Anger's Place In The Bible

“Be angry but sin not.  Don’t let the sun go down on your wrath.
Ephesians 4:26

Now, I know that there are times that Anger is inappropriate and downright wrong, but did you catch what the verse above is telling you and me? It gives you and me permission to be angry. It also tells us, that even though it's okay to be angry we are to "sin not."  So, being angry isn't sinful.  This is really clear. Now, if it becomes wrathful and unending, then it can be a problem. It could turn into sin. I have seen it do so in the raped body of a young woman, the blackened eyes of an abused spouse and the battered or burned body of a child.  However, this is not a blog about anger management.  Suffice it to say, healthy anger during grief, is ... well ... healthy and healing. 

Anger and Grieving A Loss

How does your healthy anger manifest itself in grief? Well, if you don't allow it, and you bottle it up, you can have a somatic response.  That is, your body will get sick. Anger, or any emotion not properly "vented" or expressed, can impact your heart, your blood pressure and or you digestive tract. It can impact your ability to think clearly in a negative way. If you believe the lie of the bad advice giver above you can be filled with guilt and shame as you believe expressing your emotions some how makes you sinful, which it does not.

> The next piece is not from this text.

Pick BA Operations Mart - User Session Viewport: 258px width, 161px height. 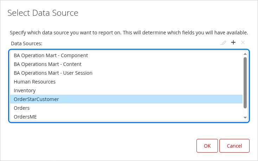[x=53, y=73]
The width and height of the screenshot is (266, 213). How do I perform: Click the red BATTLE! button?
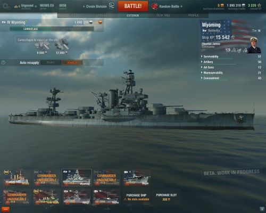(133, 6)
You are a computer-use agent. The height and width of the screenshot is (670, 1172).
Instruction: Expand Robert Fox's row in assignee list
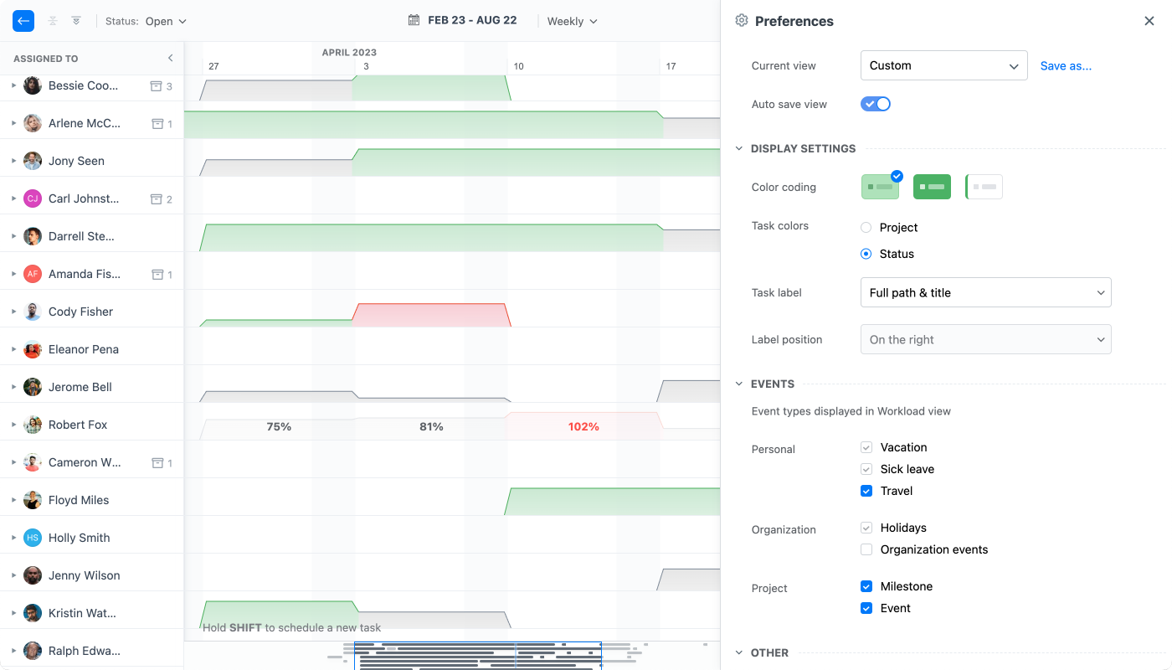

If you do allow yourself to be angry, don't be surprised that one individual at which you are angry is yourself.  Then too, you may displace your anger on your friends.  This is a time, when eventually, you make things right with them.  A grief counselor is helpful hear. Why? This type Counselor will simply let you verbalize of vent you grief , including anger, and not take it personally. Some grieving souls actually get mad at the one who died.  I didn't say that emotions are rational. They simply are what they are. More than will admit it get angry at God for letting the loss happen. My wife has a great thought about this.  As she said to our grieving daughter once, "God has big shoulders. He can take it."  He knows all about this stuff called grief, and you and I are told to, cast all our cares on God because God cares about us.  (1 Peter 5:7)

So What?
So, what are we to be? What are we to do with this "forbidden" emotion anger. I think you would be wise to grieve it out.  Don't let the emotions pile up inside. Don't drug them. Find an outlet to express or vent your grief. Journal or write about what is going on. Find a grief counselor who will listen without judging. If you have a friend who will do this, and if they don't try to fix you by giving advice, but if they will lovingly listen, unload your burden with them. Find a grief support group.  I think these are better than talking with an individual counselor. They are especially good if the group you visit has enough people with similar losses as your own. Finally, don't isolate yourself from the outside world.  Solitude and quietness are helpful as you process your struggles, but isolation will be detrimental to your health. Live in a mode of "good grief." Grieve. Process your anger. And don't sin.  You can do all three, and it's okay with God.